RE: Watchlist - Investor method
(2013-12-12, 12:31 AM)Tryst Wrote: I think this is the stage that I am most interested in, the ones that are basing, making the stage 1's. Then we can just just watch and draw the pivotal points and wait for them to break and move to a stage 2/A.
Do you have any filters/rules for identifying basing stage 1 sectors/equities?
I began that way as well, but something that I've realised more of recently is that I was ignoring the point about only trading the strongest and weakest stocks and sectors and was focusing too much on just looking for Stage 2A breakouts.

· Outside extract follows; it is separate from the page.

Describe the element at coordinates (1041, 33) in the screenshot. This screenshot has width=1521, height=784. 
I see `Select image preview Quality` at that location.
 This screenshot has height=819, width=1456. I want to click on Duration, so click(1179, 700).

Stage 2A is the ideal time for investors to buy a stock, but it also needs to coincide with the market moving into Stage 1 / early Stage 2 in order to get the best results - i.e. late 2011 was the last example of that opportunity. So you should do less Stage 2A buying when the broad market has been in a long Stage 2 advance like currently and focus more on significant continuation moves and only a few A+ looking Stage 2A breakouts with all the key requirements of the method. As as a broad market Stage 2 advance continues, the focus on quality of your picks becomes more important.
isatrader
Fate does not always let you fix the tuition fee. She delivers the educational wallop and presents her own bill - Reminiscences of a Stock Operator.
Fate does not always let you fix the tuition fee. She delivers the educational wallop and presents her own bill - Reminiscences of a Stock Operator.